It's not just the nearly 150 world leaders gathering in Paris at the 2015 U.N. Climate Change Conference, including President Barack Obama, or most of the world's climate scientists who are sounding the alarm about climate change. Two months ago six of the biggest U.S. banks called for governments to adopt policies that will help accelerate investment and innovation in low-carbon energy sources, and this week one of those banks, Bank of America Merrill Lynch, published a 332-page report calling for solutions.
"We view climate change as one of the defining issues of our time," costing "unprecedented damage to financial stability," states the report, noting that 2015 is the hottest year on record and 14 out of 15 of the earth's warmest years have occurred since 2000.

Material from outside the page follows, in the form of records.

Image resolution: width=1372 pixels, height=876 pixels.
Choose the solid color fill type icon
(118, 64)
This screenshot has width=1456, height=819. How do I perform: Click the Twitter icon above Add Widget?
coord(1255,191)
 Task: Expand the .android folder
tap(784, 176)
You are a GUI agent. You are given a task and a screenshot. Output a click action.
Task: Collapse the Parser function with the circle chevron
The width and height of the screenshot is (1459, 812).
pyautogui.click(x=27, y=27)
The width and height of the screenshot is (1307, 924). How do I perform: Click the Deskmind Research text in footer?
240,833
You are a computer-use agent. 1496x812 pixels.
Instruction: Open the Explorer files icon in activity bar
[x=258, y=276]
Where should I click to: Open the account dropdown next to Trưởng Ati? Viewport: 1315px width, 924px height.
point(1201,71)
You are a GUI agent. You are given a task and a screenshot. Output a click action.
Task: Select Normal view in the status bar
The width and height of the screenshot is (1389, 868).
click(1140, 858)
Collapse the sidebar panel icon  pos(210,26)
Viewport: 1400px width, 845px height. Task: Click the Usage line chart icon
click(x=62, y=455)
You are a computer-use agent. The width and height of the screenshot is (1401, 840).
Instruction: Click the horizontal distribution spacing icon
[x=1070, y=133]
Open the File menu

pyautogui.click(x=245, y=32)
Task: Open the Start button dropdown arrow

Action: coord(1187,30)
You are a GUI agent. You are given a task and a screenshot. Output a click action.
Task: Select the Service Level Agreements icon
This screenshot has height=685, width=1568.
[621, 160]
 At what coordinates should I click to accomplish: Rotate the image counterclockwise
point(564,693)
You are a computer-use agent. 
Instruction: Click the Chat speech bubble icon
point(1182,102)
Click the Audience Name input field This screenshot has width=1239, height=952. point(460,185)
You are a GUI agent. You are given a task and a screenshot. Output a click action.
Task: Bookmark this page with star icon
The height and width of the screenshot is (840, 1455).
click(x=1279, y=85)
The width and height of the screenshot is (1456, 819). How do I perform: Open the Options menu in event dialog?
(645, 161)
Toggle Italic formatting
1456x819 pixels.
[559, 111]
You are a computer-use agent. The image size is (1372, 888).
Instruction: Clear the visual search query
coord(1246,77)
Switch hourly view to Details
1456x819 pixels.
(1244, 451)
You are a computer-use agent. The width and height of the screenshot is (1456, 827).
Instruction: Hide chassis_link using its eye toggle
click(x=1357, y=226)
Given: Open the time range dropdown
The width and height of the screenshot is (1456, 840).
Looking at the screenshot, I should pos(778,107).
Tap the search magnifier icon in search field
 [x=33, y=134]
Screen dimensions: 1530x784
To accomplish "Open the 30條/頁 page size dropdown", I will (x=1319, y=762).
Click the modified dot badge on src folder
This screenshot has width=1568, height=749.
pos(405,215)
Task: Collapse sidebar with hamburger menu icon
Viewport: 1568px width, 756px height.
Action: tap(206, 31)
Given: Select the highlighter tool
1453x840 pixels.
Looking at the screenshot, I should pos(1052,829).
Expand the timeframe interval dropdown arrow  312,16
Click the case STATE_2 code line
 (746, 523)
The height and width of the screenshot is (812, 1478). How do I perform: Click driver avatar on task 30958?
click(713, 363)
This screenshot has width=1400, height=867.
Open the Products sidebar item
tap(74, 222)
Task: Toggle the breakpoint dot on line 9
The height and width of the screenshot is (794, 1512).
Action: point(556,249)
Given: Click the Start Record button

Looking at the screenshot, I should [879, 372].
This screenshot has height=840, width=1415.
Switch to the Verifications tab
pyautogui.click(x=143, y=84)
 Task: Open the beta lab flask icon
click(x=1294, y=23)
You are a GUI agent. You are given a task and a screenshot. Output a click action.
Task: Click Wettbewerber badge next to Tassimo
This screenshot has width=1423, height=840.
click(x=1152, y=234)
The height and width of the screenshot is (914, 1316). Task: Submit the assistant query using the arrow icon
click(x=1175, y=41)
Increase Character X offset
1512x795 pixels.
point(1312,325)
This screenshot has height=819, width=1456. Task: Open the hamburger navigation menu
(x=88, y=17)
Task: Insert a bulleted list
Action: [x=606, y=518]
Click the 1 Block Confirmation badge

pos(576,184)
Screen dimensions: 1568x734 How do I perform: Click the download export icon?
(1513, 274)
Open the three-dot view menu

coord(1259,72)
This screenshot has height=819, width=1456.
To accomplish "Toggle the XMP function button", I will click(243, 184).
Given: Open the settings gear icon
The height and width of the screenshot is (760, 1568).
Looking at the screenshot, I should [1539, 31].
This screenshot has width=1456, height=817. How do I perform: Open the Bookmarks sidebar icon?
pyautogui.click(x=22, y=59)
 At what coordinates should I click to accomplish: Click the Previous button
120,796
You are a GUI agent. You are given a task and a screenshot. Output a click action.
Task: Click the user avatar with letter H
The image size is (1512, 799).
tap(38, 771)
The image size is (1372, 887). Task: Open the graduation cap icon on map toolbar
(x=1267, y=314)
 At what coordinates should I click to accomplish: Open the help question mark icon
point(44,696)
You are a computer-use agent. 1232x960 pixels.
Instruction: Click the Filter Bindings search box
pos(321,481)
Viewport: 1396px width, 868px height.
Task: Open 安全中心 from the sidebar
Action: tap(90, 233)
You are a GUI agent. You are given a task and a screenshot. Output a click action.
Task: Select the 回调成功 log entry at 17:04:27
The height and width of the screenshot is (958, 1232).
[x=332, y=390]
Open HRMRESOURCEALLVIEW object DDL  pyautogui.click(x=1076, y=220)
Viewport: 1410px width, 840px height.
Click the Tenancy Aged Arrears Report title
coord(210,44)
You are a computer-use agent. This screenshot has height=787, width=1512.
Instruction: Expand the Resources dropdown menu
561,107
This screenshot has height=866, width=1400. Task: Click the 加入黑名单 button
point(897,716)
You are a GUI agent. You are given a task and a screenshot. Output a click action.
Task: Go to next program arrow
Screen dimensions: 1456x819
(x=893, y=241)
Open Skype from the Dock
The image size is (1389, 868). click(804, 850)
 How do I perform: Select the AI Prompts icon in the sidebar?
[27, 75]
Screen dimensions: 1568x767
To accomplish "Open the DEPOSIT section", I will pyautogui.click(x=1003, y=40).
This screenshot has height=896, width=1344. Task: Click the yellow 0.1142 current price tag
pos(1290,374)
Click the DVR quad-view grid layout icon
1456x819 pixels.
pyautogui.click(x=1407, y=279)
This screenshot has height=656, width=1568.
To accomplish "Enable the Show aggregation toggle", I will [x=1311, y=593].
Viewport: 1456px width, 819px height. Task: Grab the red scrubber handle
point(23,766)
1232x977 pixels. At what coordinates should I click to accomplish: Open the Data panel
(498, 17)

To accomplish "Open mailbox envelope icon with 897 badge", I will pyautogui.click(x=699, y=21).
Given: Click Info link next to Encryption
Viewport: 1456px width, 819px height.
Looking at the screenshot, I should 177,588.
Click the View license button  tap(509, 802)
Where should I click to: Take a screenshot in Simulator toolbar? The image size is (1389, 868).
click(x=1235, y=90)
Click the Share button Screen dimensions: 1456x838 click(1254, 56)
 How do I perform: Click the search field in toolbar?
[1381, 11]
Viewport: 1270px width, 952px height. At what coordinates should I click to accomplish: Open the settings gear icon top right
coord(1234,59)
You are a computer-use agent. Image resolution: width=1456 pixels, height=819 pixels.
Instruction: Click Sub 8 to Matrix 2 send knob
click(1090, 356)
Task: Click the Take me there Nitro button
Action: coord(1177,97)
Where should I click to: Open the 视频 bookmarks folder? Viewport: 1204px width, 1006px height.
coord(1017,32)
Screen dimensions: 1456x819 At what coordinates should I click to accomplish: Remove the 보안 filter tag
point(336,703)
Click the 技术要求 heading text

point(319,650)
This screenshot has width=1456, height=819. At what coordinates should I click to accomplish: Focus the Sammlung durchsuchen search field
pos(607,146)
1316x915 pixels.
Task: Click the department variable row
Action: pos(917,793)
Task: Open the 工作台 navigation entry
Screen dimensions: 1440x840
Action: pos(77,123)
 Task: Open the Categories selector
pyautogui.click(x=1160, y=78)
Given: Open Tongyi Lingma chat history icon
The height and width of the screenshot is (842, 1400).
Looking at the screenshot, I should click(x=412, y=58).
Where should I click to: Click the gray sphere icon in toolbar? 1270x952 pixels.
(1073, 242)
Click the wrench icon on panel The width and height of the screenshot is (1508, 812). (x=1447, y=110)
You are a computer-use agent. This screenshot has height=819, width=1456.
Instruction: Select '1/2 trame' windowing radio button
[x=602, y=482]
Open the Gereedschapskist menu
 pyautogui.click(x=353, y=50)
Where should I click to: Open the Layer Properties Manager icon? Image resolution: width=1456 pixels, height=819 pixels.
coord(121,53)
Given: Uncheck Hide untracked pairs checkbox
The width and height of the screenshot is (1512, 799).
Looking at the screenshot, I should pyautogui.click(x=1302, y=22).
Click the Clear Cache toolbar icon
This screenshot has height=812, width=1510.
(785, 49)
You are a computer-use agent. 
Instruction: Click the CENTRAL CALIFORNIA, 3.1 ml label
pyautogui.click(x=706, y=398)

Among the global costs it lists are:
- $4 trillion in weather-related losses and 2.5 million lives lost over the past 30 years
- Nearly $200 billion in annual economic losses due to natural disasters over the past 10 years, up from $50 billion in the 1980s
- 1.6% loss in annual GDP, equivalent to $1.2 trillion
- 5 million deaths per year – 400,000 due to hunger and disease and 4.5 million due to air pollution, cancer and hazardous jobs.
The outlook grows even dimmer if no action is taken to change global policies to address climate change, according to the report, "A Call to Action – Climate Change Solutions Primer."
Global GDP growth will be reduced by 1% to 5% a year; millions more will die from weather-related storms, pollution and disease; and investment portfolios will lose as much as 45% of their value as early as 2020. Emerging economies would suffer the most but developed economies would also be hurt.
"Doing nothing could be catastrophic," the report says. "Those who argue that reducing emissions will be too expensive ignore the long-term costs of climate change — economic studies have consistently shown that mitigation is several times less costly than trying to adapt to climate change."
The actual losses in lives and economic growth will depend, of course, on how much temperatures actually rise. The key number that scientists and policymakers are focusing on is 2 degrees Celsius — whether global temperatures rise an average 2 degrees Celsius above the temperatures that prevailed in the late 1800s when the burning of fossil fuels became widespread.